The Golden Bowl - Henry James [226]
‘You’re safe, as far as that goes,’ Maggie returned; ‘you may take it from me that he won’t come in and that I shall only find him waiting for me below when I go down to the carriage.’
Fanny Assingham took it from her, took it and more. ‘We’re to sit together at the Ambassador’s then – or at least you two are – with this new complication thrust up before you and all unexplained; and to look at each other with faces that pretend for the ghastly hour not to be seeing it?’
Maggie looked at her with a face that might have been the one she was preparing. ‘ “Unexplained”, my dear? Quite the contrary – explained: fully, intensely, admirably explained, with nothing really to add. My own love’ – she kept it up – ‘I don’t want anything more. I’ve plenty to go upon and to do with as it is.’
Fanny Assingham stood there in her comparative darkness, with her links verily still missing; and the most acceptable effect of this was, singularly, as yet, a cold fear of getting nearer the fact. ‘But when you come home –? I mean he’ll come up with you again. Won’t he see it then?’
On which Maggie gave her, after an instant’s visible thought, the strangest of slow headshakes. ‘I don’t know. Perhaps he’ll never see it – if it only stands there waiting for him. He may never again,’ said the Princess, ‘come into this room.’
Fanny more deeply wondered. ‘Never again? Oh –!’
‘Yes, it may be. How do I know? With this!’ she quietly went on.

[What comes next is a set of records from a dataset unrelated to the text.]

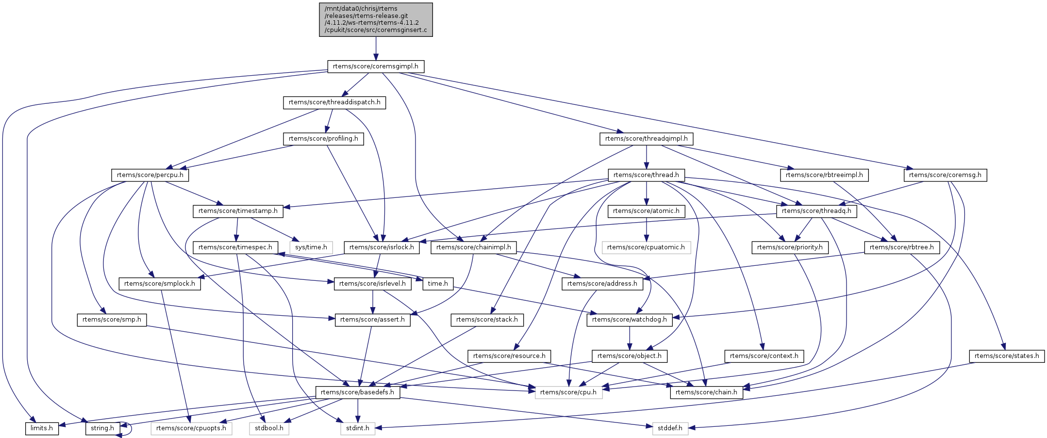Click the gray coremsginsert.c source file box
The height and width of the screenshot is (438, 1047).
coord(376,19)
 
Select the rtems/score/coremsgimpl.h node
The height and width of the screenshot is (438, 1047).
coord(376,66)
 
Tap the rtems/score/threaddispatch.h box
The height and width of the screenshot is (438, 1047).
coord(334,103)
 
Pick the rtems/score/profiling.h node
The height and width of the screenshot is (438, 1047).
coord(323,139)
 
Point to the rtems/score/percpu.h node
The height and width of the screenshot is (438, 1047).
coord(150,175)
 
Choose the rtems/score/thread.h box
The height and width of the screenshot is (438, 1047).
coord(646,175)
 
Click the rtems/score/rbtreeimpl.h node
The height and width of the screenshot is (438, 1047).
coord(824,175)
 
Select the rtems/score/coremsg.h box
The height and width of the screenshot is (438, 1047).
coord(945,175)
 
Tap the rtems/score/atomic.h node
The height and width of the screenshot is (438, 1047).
coord(646,211)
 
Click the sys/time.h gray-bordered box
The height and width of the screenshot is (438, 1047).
coord(311,247)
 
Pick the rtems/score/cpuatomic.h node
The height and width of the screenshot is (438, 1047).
coord(646,247)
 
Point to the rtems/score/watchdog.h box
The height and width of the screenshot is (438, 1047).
coord(630,320)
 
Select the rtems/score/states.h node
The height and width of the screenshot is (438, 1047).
coord(1007,356)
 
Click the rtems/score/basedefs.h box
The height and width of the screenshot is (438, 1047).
coord(358,392)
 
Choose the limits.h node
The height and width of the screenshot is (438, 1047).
coord(42,428)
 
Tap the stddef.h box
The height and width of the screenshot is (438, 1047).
coord(670,428)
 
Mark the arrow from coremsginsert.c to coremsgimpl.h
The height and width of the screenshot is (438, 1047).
coord(376,49)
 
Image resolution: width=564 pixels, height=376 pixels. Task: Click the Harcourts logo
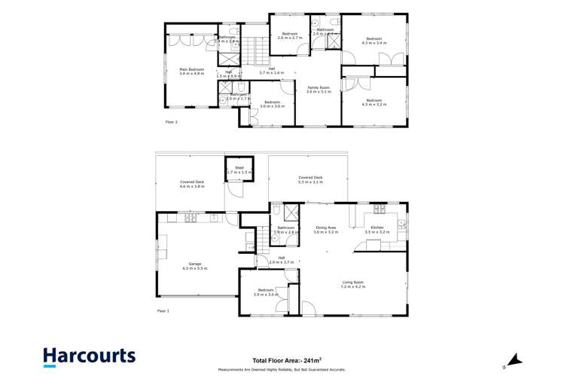click(89, 356)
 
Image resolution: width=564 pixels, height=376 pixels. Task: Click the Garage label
click(194, 265)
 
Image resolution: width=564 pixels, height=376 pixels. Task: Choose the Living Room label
click(353, 285)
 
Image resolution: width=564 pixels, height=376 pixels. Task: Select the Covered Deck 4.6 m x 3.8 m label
click(193, 184)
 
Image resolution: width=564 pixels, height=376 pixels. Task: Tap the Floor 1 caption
click(163, 310)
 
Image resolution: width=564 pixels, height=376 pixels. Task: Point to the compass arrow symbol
click(511, 357)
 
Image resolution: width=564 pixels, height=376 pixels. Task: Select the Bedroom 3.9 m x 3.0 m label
click(266, 292)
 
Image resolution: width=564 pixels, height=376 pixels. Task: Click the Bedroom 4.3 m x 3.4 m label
click(374, 41)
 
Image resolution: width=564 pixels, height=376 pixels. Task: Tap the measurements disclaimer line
click(281, 370)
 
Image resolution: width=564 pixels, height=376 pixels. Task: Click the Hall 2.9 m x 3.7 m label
click(281, 260)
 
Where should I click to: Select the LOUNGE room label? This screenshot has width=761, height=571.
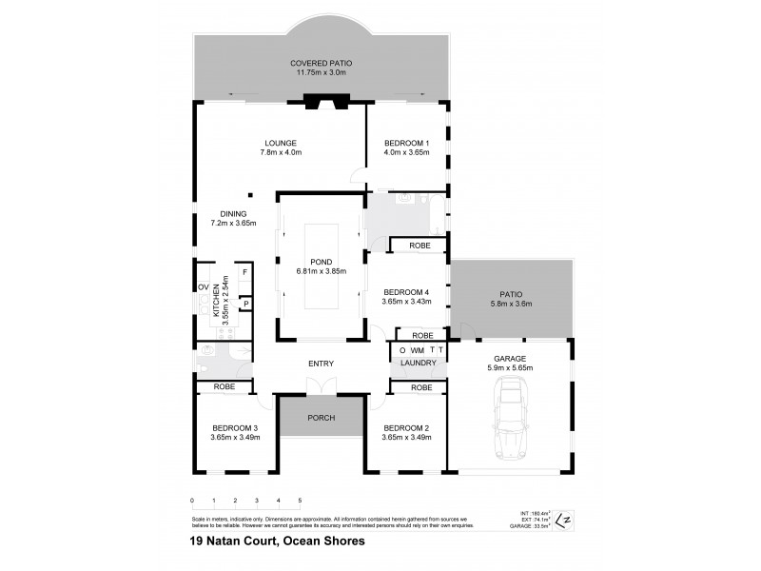(281, 143)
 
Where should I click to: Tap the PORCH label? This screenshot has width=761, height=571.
(322, 418)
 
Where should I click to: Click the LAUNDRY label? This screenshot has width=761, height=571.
(419, 364)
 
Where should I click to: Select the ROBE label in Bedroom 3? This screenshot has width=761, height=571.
(224, 387)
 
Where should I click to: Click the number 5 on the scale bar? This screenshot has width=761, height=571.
(300, 500)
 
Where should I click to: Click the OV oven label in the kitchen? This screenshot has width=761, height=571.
(203, 287)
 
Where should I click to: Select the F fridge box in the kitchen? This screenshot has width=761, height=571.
(244, 273)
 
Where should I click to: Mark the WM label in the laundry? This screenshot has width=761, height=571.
(417, 351)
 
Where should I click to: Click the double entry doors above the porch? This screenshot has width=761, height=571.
(322, 385)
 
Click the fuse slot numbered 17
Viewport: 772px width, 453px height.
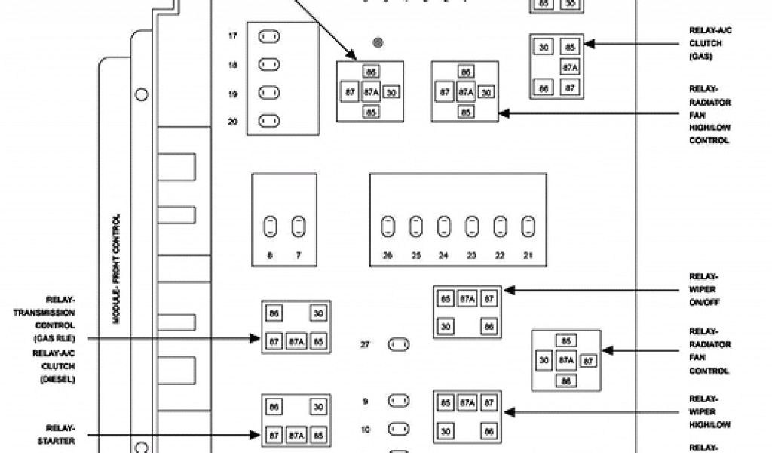pyautogui.click(x=269, y=36)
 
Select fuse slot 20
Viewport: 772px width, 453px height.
pyautogui.click(x=269, y=121)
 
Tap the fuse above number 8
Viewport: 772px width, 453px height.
pyautogui.click(x=270, y=226)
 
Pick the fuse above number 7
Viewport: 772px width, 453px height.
pyautogui.click(x=299, y=226)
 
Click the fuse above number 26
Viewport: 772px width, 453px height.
pyautogui.click(x=388, y=226)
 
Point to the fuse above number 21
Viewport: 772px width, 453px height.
pyautogui.click(x=528, y=226)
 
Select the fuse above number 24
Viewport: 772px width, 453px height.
pyautogui.click(x=444, y=226)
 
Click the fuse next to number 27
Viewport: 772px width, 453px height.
pyautogui.click(x=398, y=345)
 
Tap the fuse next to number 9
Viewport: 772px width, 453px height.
pyautogui.click(x=398, y=401)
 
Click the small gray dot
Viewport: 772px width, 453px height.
pyautogui.click(x=378, y=42)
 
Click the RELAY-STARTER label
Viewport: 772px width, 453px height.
pyautogui.click(x=60, y=434)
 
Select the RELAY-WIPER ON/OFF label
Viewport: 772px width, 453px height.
pyautogui.click(x=703, y=289)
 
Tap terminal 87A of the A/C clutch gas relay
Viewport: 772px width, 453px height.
pyautogui.click(x=570, y=67)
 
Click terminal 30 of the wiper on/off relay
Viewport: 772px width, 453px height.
pyautogui.click(x=446, y=326)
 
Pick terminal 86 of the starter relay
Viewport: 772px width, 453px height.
pyautogui.click(x=274, y=408)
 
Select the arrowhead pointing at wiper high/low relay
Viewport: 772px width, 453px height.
pyautogui.click(x=507, y=412)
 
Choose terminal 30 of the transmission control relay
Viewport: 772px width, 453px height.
pyautogui.click(x=319, y=313)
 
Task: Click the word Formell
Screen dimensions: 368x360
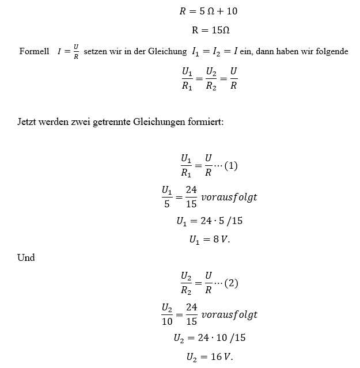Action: [34, 52]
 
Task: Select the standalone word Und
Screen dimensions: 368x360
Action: [26, 257]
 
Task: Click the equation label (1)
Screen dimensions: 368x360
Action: [230, 166]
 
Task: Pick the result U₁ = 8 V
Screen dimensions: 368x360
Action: [210, 239]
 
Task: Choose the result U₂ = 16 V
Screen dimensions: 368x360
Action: [210, 357]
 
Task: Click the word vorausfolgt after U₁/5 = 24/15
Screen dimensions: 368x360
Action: [229, 197]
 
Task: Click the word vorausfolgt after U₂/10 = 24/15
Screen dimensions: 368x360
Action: [229, 314]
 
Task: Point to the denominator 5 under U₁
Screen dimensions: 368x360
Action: [167, 204]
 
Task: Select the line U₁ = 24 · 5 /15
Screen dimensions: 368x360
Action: [210, 219]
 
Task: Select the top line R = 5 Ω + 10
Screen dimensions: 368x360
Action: [209, 10]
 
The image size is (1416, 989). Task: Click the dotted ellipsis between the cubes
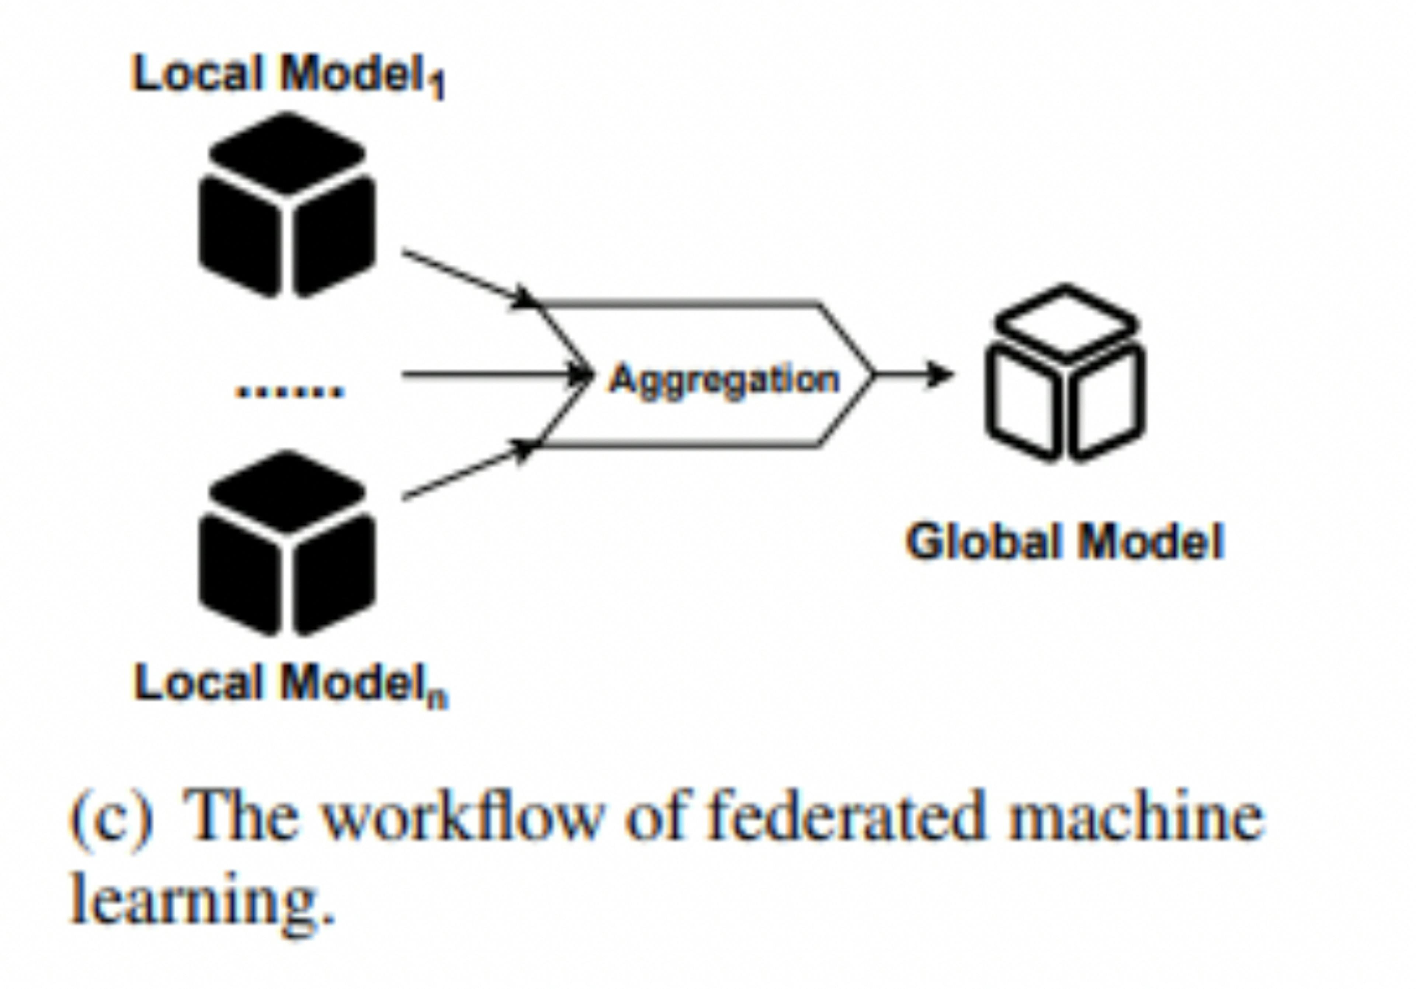coord(289,390)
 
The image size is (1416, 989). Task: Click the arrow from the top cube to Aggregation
coord(469,278)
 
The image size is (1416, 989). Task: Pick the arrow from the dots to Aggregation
coord(493,374)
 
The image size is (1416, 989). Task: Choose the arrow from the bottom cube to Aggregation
coord(469,470)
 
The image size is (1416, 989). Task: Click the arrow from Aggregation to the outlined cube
coord(913,374)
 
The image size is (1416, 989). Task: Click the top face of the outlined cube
coord(1066,321)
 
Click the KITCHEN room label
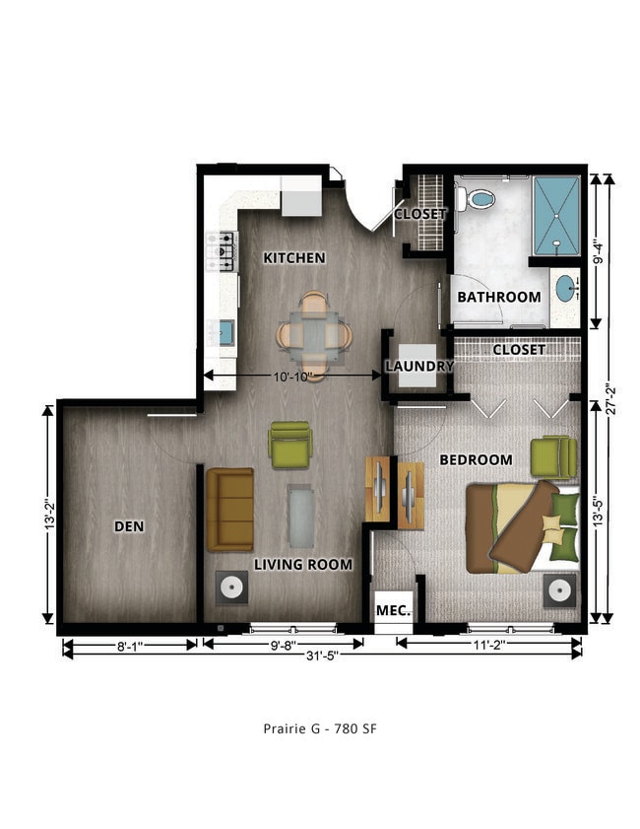293,257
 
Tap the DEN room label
129,526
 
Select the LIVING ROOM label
303,565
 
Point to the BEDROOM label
476,459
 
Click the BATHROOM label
498,297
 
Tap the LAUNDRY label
418,366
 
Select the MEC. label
394,610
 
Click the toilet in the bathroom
480,198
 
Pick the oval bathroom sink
565,289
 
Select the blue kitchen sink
225,333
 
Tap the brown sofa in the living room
229,510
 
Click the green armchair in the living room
289,445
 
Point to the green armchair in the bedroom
553,456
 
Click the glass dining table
314,336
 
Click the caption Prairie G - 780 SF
320,729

She hadn’t looked again at the incriminating piece, but there was a marvel to her friend in the way the little word representing it seemed to express and include for her the whole of her situation. ‘Then you intend not to speak to him –?’
Maggie waited. ‘To “speak” –?’
‘Well, about your having it and about what you consider that it represents.’
‘Oh I don’t know that I shall speak – if he doesn’t. But his keeping away from me because of that – what will that be but to speak? He can’t say or do more. It won’t be for me to speak,’ Maggie added in a different tone, one of the tones that had already so penetrated her guest. ‘It will be for me to listen.’
Mrs Assingham turned it over. ‘Then it all depends on that object that you regard, for your reasons, as evidence?’
‘I think I may say that I depend on it. I can’t,’ said Maggie, ‘treat it as nothing now.’
Mrs Assingham, at this, went closer to the cup on the chimney – quite liking to feel that she did so, moreover, without going closer to her companion’s vision. She looked at the precious thing – if precious it was – found herself in fact eyeing it as if, by her dim solicitation, to draw its secret from it rather than suffer the imposition of Maggie’s knowledge. It was brave and firm and rich, with its bold deep hollow; and, without this queer torment about it, would, thanks to her love of plenty of yellow, figure to her as an enviable ornament, a possession really desirable. She didn’t touch it, but if after a minute she turned away from it the reason was, rather oddly and suddenly, in her fear of doing so. ‘Then it all depends on the bowl? I mean your future does? For that’s what it comes to, I judge.’
‘What it comes to,’ Maggie presently returned, ‘is what that thing has put me, so almost miraculously, in the way of learning: how far they had originally gone together. If there was so much between them before, there can’t – with all the other appearances – not be a great deal more now.’ And she went on and on; she steadily made her points. ‘If such things were already then between them they make all the difference for possible doubt of what may have been between them since. If there had been nothing before there might be explanations. But it makes to-day too much to explain. I mean to explain away,’ she said.
Fanny Assingham was there to explain away – of this she was duly conscious; for that at least had been true up to now. In the light, however, of Maggie’s demonstration the quantity, even without her taking as yet a more exact measure, might well seem larger than ever.